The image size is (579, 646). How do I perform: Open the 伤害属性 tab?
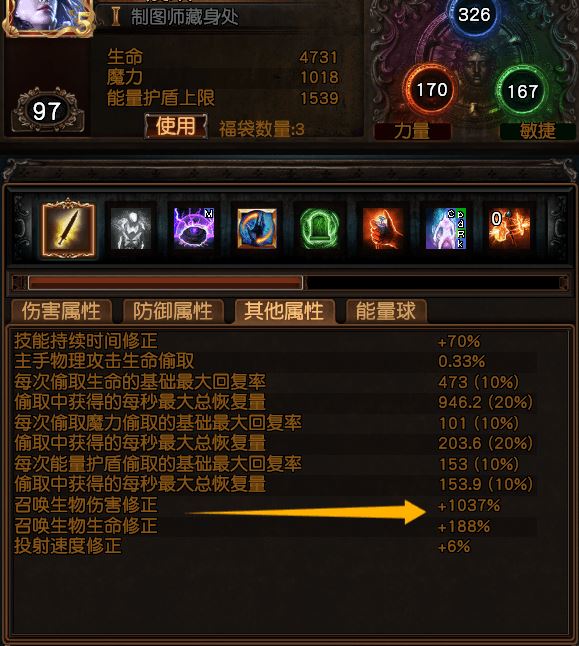click(61, 311)
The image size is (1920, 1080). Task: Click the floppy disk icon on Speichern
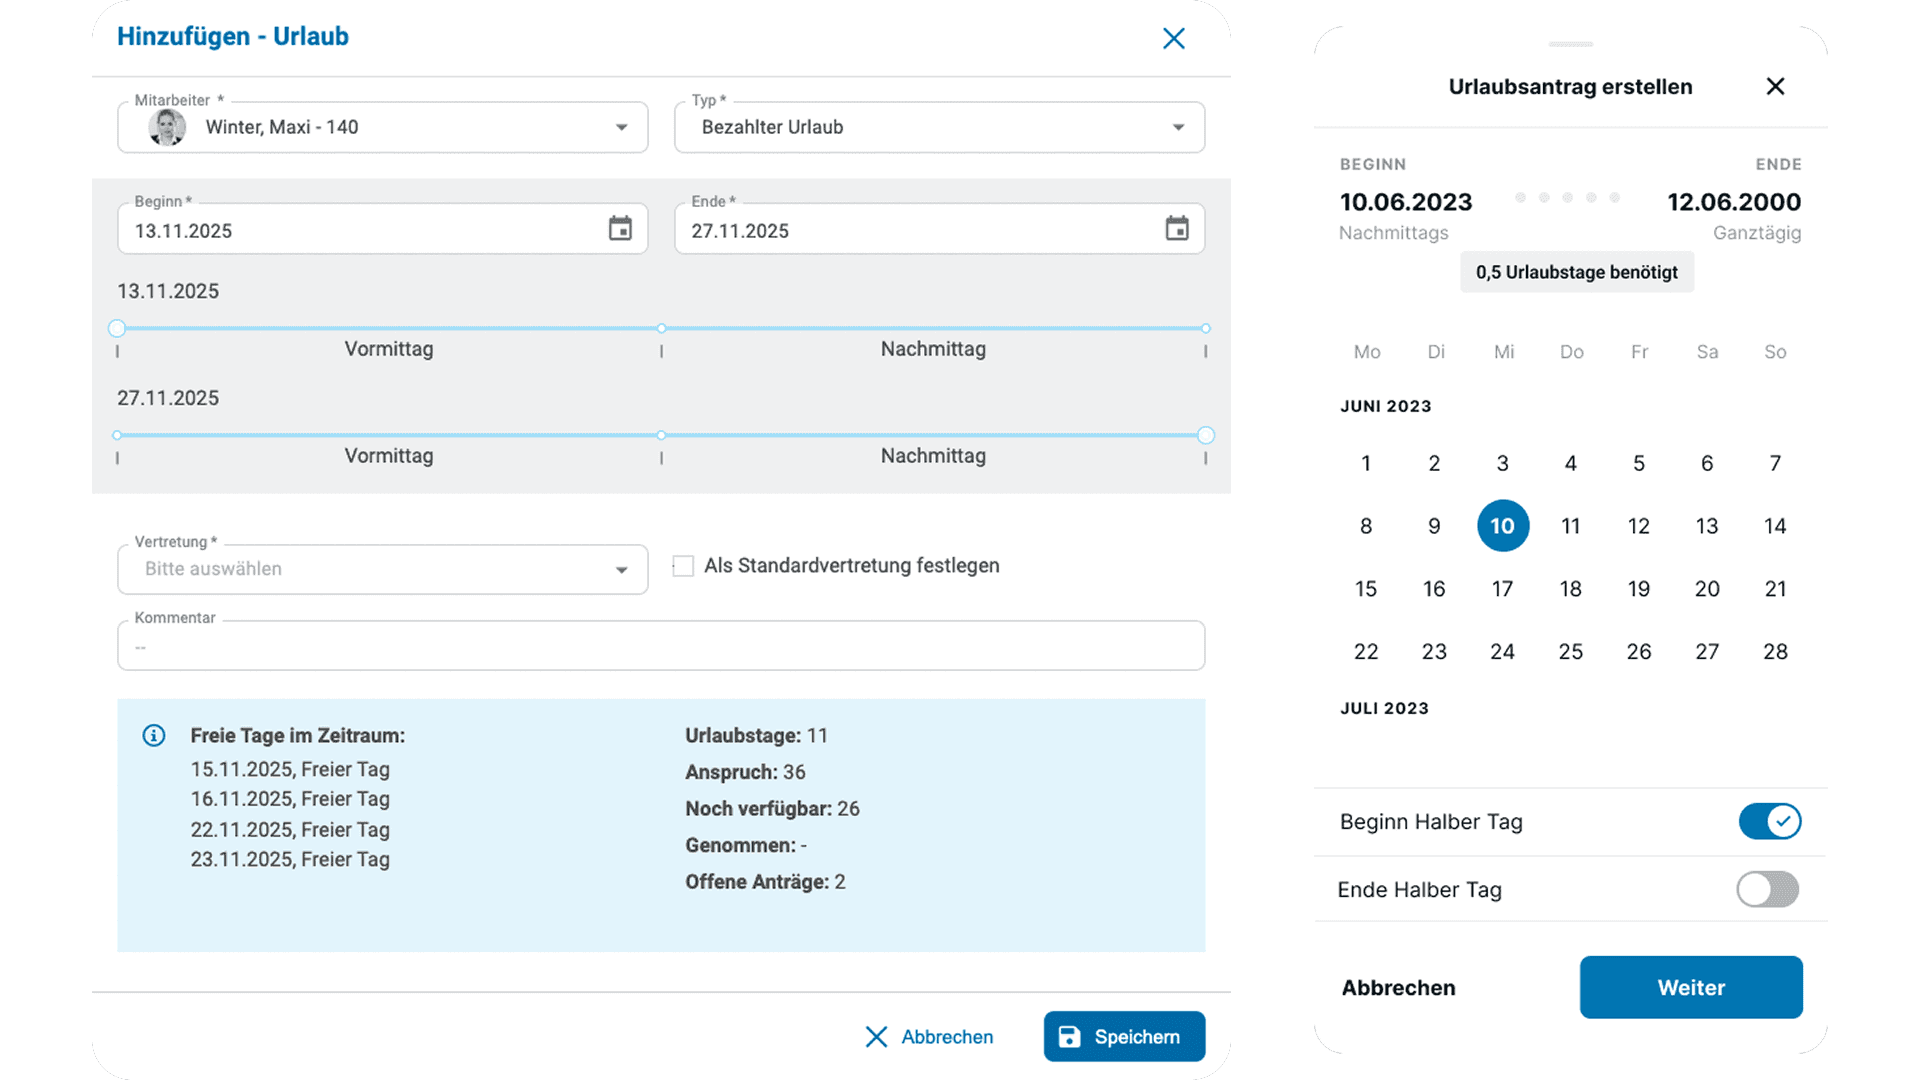1069,1037
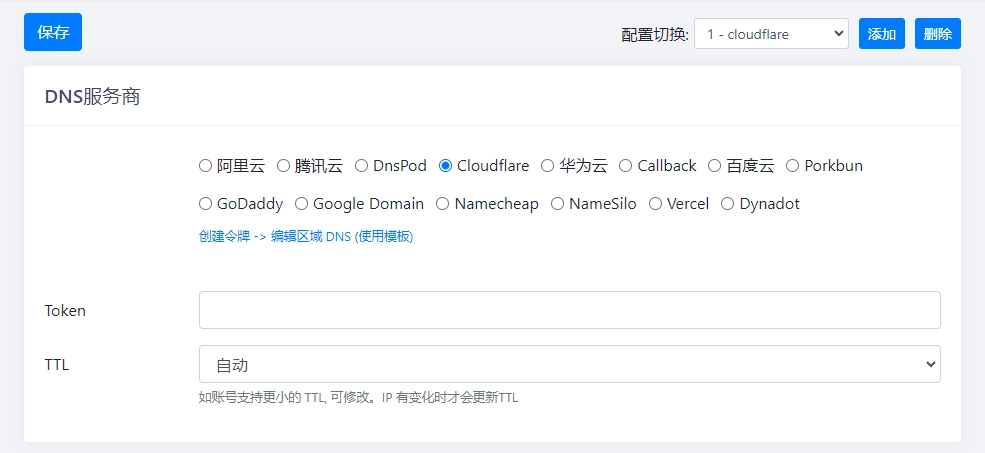Select 华为云 as DNS provider
The width and height of the screenshot is (985, 453).
click(548, 166)
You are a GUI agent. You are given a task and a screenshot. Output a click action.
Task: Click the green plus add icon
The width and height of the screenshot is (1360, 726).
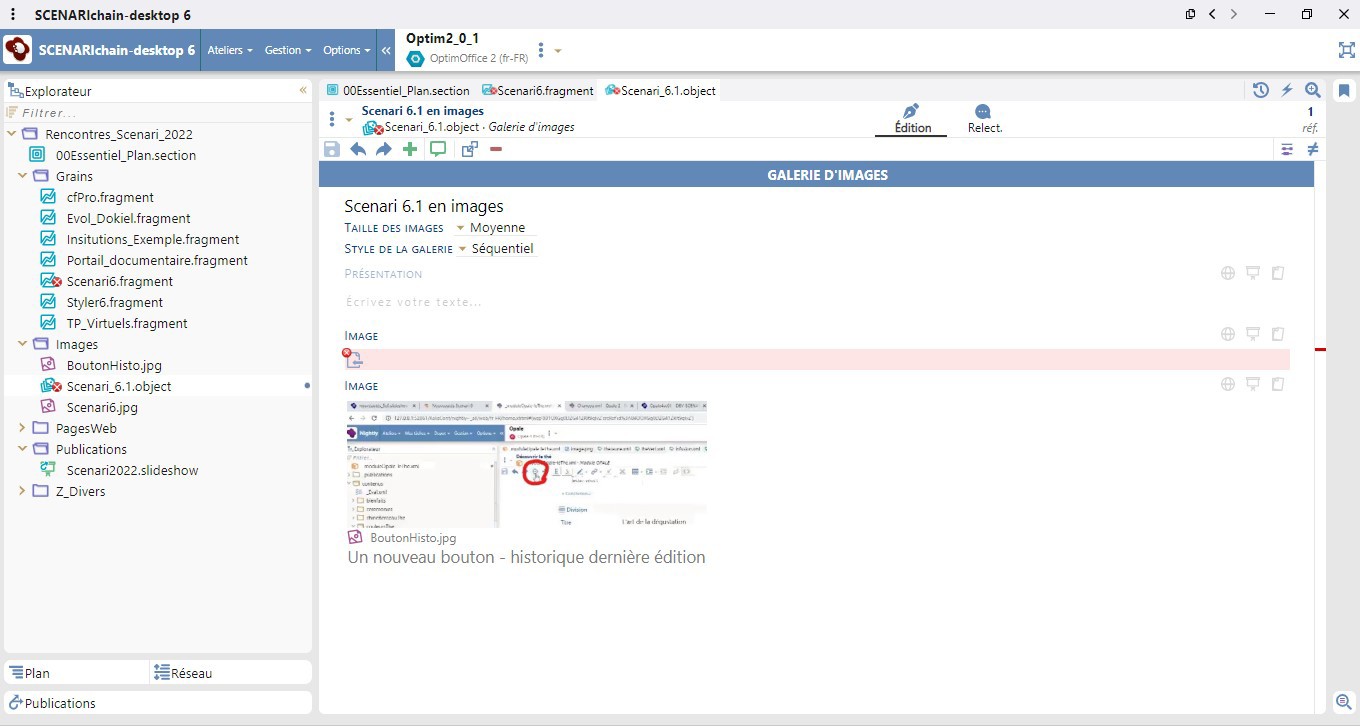click(x=410, y=149)
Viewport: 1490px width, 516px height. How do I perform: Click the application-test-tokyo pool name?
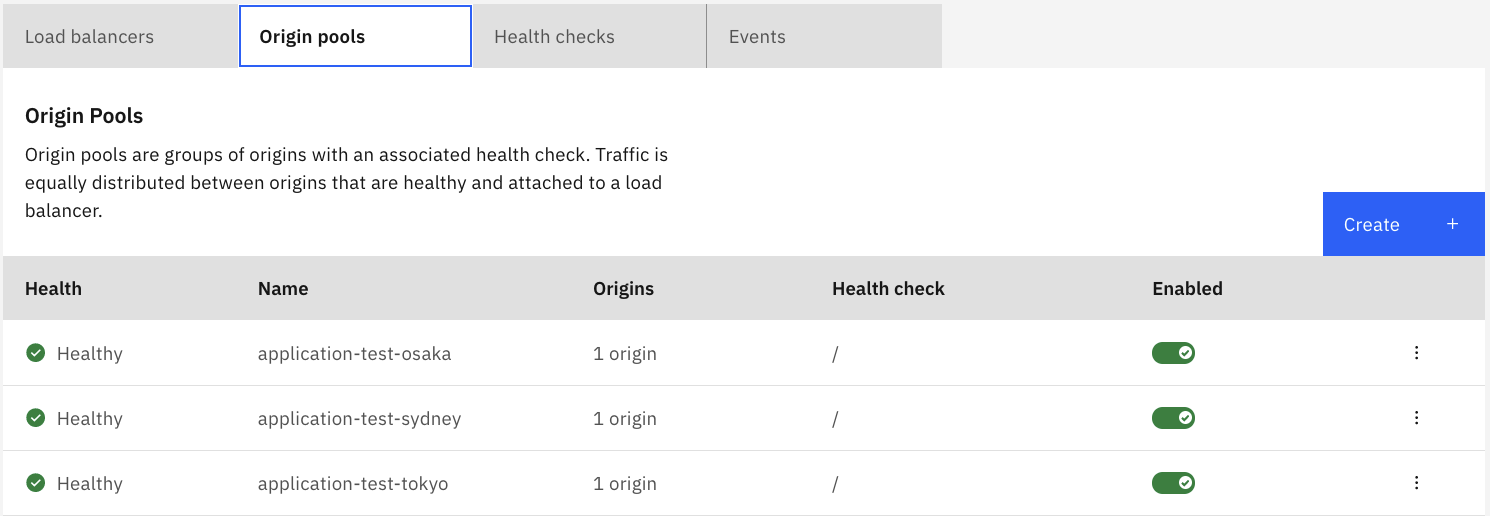(353, 484)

++++++++++

Exercise brief
Make an exact copy of the lines above, starting at the line that contains "The width and height of the screenshot is (1360, 726)." and running through the final line of the entries. Omit the pictures.

Problem solution
The width and height of the screenshot is (1360, 726).
click(x=410, y=149)
Viewport: 1490px width, 516px height. How do I perform: Click the application-test-tokyo pool name?
(353, 484)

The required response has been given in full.